Tra gli eventi che più hanno determinato questa crescita – e il declino di Apple nel settore – ci fu l’entrata di Spotify nel mercato, iniziata nel 2019 con l’acquisizione di alcune aziende (come la startup Anchor e la casa di produzione Gimlet Media) e proseguita con l’accordo di esclusiva con il comico Joe Rogan per il The Joe Rogan Experience, uno dei podcast più seguiti del mondo. La sola acquisizione di Gimlet Media costò a Spotify 230 milioni di dollari, mentre Rogan ricevette circa 200 milioni di dollari (l’accordo per il suo podcast è stato rinnovato a inizio anno per 250 milioni di dollari).

Spotify portò investimenti inediti nel settore anche nella produzione dei cosiddetti “Spotify Originals”, programmi esclusivi alla piattaforma che ricalcavano il modello di Netflix nello streaming televisivo, e servirono ad attirare nuovo pubblico verso i podcast.
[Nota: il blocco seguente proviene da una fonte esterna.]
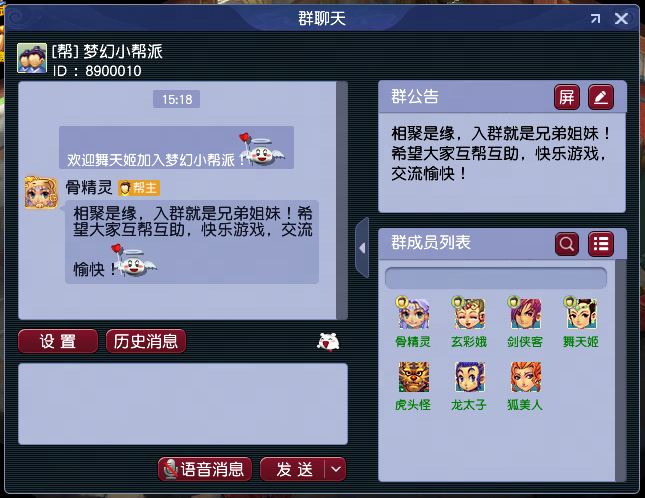
Task: Click the chat message input box
Action: click(x=183, y=403)
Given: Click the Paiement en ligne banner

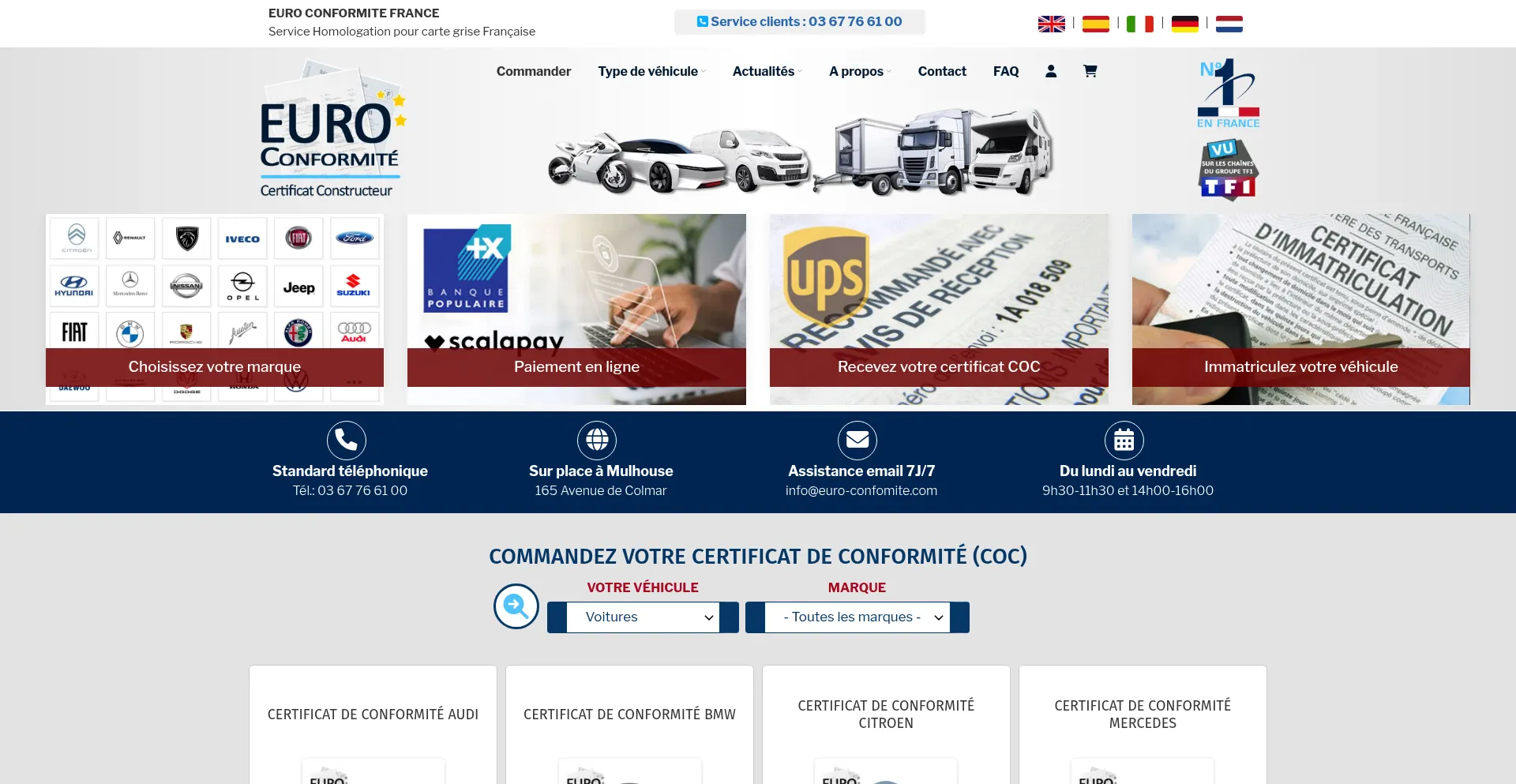Looking at the screenshot, I should pos(576,367).

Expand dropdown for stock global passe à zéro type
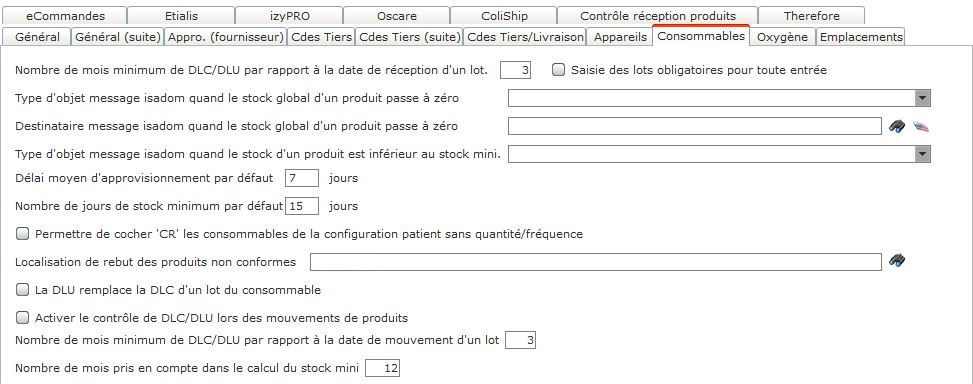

A partire dal 2023 Spotify cominciò a tagliare gli investimenti sugli Originals, riducendo sempre di più la proposta e ponendo fine all’«era dell’esclusività di Spotify», come scrisse The Verge.

Nonostante questo, l’arrivo di Spotify permise al grande pubblico di accedere ai podcast con più facilità e direttamente dall’app da cui ascoltavano musica: prima d’allora, infatti, l’unico modo di ascoltarli era attraverso il web o delle applicazioni apposite (nel caso di iOS, il sistema operativo di iPhone, l’app Podcasts, oggi chiamata Apple Podcasts). Prima di Spotify, quindi, Apple era fondamentale per il mercato dei podcast, ma già nel 2016 un articolo del New York Times raccontò i malumori tra gli addetti ai lavori, che lamentavano la scarsa attenzione ricevuta dall’azienda, che aveva una sola persona a seguire le relazioni con i podcaster.

A Spotify bastarono circa due anni per superare Apple nei podcast, e da allora il divario si è allargato. Negli ultimi anni, però, le abitudini degli ascoltatori di podcast sono ulteriormente cambiate: il settore, nato esclusivamente come mezzo di comunicazione audio, ha abbracciato sempre più il video e permesso la veloce ascesa di YouTube anche in questo campo. L’aggiunta del video ha rivoluzionato i podcast e convinto Alphabet, il gruppo a cui fanno capo sia YouTube che Google, ad adattare la propria proposta: quest’anno l’app Google Podcasts ha chiuso e lasciato spazio a YouTube Music, servizio di streaming simile a Spotify ma in grado di sfruttare anche l’enorme archivio di contenuti di YouTube.

Ma l’influenza di YouTube nel settore si faceva sentire da tempo: lo stesso accordo tra Spotify e Rogan raggiunse sin da subito cifre molto alte anche perché Spotify dovette compensare i guadagni da YouTube che Rogan avrebbe perso mettendo il suo podcast in esclusiva su un altro servizio. Per far fronte alle richieste di Rogan e dei suoi fan, inoltre, Spotify fu spinta ad aggiungere un lettore video alla sua applicazione: così facendo, ha potuto rispondere a YouTube mentre Apple è rimasta indietro. Ad oggi Apple Podcasts supporta i video ma, come scrive Bloomberg, non li incentiva in alcun modo.

A rendere interessante la crescita di YouTube, secondo Business Insider, è anche il fatto che YouTube «non ha fatto nulla perché avvenisse». Da alcuni anni molti podcast hanno cominciato a usare YouTube semplicemente perché permette di raggiungere un pubblico enorme, specie tra la Generazione Z, e consente la monetizzazione dei contenuti, fattore importante per un settore che altrimenti si basa sugli inserzionisti o il sostegno diretto dei fan. La crescita di YouTube, insomma, è stata spontanea e trainata dagli utenti stessi. Da un certo punto di vista, ha concluso Business Insider, il fenomeno ricorda «il modo in cui YouTube divenne spontaneamente la piattaforma musicale più grande del mondo semplicemente perché le persone ci caricavano la musica».